I have owned several guns over my life, but its just common economic principles that if you drastically reduce the supply of a good, and demand remains steady, the price is going to go up, the availability of that good is going to be restrained. So in a theoretical country, if it once had a massive proliferation of guns, and you drastically reduce that through some means, both the ease of access to weaponry is going to decrease and the price is likely to increase. And that is just what happened in Australia. Where the black market price of guns began to sky rocket. But good luck finding a way politically to buy back and destroy 40 million guns in America, which would be what is required to match the supply policy implemented in Australia.
This post was edited on 11/5/17 at 7:32 pm
Posted on 11/5/17 at 7:34 pm to bonhoeffer45
So only rich people and drug dealers would have guns? Sounds about right.
Posted on 11/5/17 at 8:13 pm to DisplacedBuckeye
If the lefties controlled their mind damaged people as well as I control my guns there would far less gun deaths.
Now lets talk about Chicago where guns are already outlawed.
Now lets talk about Chicago where guns are already outlawed.
Posted on 11/5/17 at 8:21 pm to Pbhog
quote:Indeed. We should ban the mentally ill.
To easy for mentally ill people to buy a gun
You'd be OK with the government deciding who is/is not mentally ill, then deporting them, right?
Posted on 11/5/17 at 8:22 pm to bonhoeffer45
quote:Like weed? Opiates?
I have owned several guns over my life, but its just common economic principles that if you drastically reduce the supply of a good, and demand remains steady, the price is going to go up, the availability of that good is going to be restrained.
This post was edited on 11/5/17 at 8:22 pm
Posted on 11/5/17 at 8:23 pm to TOPAL
lets ban everything that can kill someone
Posted on 11/5/17 at 8:24 pm to Pbhog
quote:
I think it’s a good time to remind people that republicans in congress passed a law making it easier for mentally ill people to buy guns.
Instead you just reminded the forum that you are an incompetent hack with poor reading comprehension and lack the ability to do your own research...
The ACLU and nearly a dozen mental health advocacy groups supported the signing of that bill. Apparently the concept of due process and a deep understanding of mental health issues trumps the ignorance-based thinking of people like you.

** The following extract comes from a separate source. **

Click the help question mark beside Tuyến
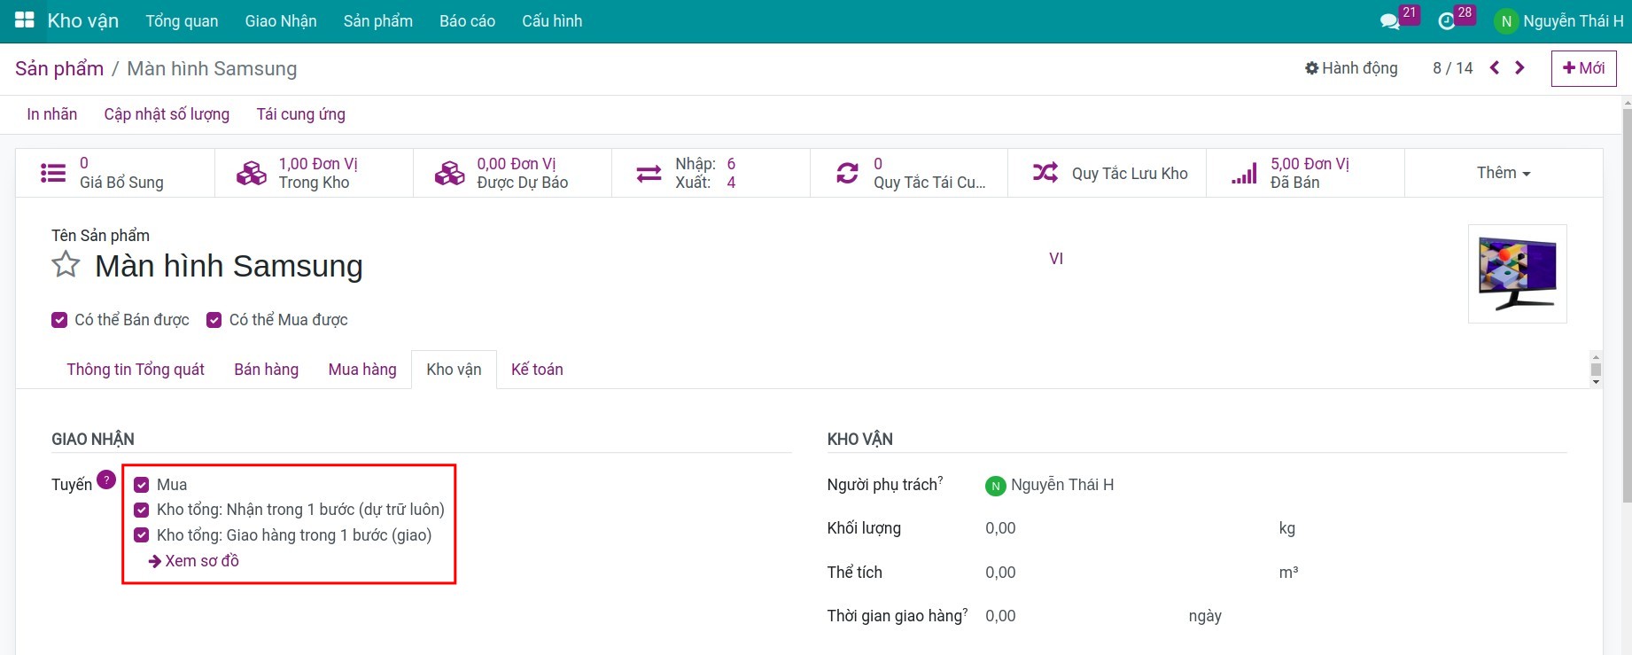This screenshot has width=1632, height=655. coord(106,480)
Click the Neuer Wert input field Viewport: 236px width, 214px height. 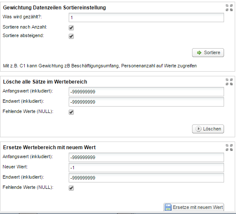[x=146, y=168]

Posted on 11/5/17 at 8:27 pm to AUstar
quote:
However I think one common sense solution would be to ban firearm ownership from people who have been involuntarily committed to a facility. This would at least keep guns out of the hands of some psychotic people.
That's already a Federal law you raging incompetent. Why don't you go somewhere else on the Internet and spend a few days educating yourself before starting more worthless threads and idiotic posts?